サモエドの特徴をふまえながら、飼い方の主なポイントを解説します。日常的なケアやストレスをためない環境づくりが重要です。
被毛のケアを手厚く行う
豊かな被毛を保つために毎日のブラッシングが欠かせません。換毛期は特に抜け毛が多いため、丁寧に取り除きましょう。また、毛色が白く汚れが目立ちやすいため、散歩後のチェックや定期的なシャンプー(3週間に1度程度)も重要です。
室温・湿度管理を徹底する
寒さには強いですが、暑さや日本の湿気には非常に弱いです。室内では犬の息が荒くならない程度の温度を保ち、夏場の散歩は早朝や夜間の涼しい時間帯に限定しましょう。
しっかり運動させる
運動不足はストレスの原因になります。朝晩各30分以上の散歩に加え、ドッグランなどでの自由運動も取り入れましょう。室内ではおもちゃを使った知育遊びも効果的です。
食べ過ぎ・早食いを防ぐ
食欲旺盛なため肥満に注意が必要です。また、一気食いは胃捻転などのリスクを高めるため、早食い防止食器を使うなどの工夫をしましょう。
しつけで行動をコントロールする
体が大きく力が強いため、興奮した際にも制御できるよう、子犬期からのトレーニングが不可欠です。社会化を促し、他の犬や人に対して落ち着いて行動できるよう練習しましょう。

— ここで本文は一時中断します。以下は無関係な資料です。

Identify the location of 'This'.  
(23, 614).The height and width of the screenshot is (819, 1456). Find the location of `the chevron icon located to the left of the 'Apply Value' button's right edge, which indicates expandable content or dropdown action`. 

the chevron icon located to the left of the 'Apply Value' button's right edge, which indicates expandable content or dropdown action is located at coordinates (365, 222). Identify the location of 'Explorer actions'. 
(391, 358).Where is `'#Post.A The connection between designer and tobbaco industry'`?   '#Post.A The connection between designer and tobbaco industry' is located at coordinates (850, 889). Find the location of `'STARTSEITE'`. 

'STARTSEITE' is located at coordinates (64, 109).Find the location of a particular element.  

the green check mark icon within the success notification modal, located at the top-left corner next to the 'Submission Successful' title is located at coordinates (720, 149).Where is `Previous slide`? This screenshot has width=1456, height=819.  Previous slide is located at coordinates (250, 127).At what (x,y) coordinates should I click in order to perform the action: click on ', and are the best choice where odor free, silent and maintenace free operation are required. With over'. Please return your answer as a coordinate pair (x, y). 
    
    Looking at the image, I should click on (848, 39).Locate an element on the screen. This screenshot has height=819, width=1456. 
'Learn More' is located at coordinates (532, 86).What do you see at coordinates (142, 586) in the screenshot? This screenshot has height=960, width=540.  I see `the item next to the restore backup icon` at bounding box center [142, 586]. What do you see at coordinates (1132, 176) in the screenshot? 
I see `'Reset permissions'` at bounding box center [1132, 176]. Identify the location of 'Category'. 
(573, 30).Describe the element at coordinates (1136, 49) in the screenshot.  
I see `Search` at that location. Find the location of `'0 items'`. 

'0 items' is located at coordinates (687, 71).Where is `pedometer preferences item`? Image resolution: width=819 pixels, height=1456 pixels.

サモエドを家族に迎えようと考えている方へのメッセージ
特徴やかかりやすい病気を押さえてサモエドとの生活を楽しもう

サモエドは親しみのある笑顔とふわふわの被毛が魅力的な犬種です。一方で、大型犬ならではの力強さや手厚い被毛ケア、徹底した温度管理など、飼育のハードルは決して低くありません。特徴をよく理解し、サモエドが快適に暮らせる環境を整えたうえで、素敵なパートナーとして迎え入れましょう。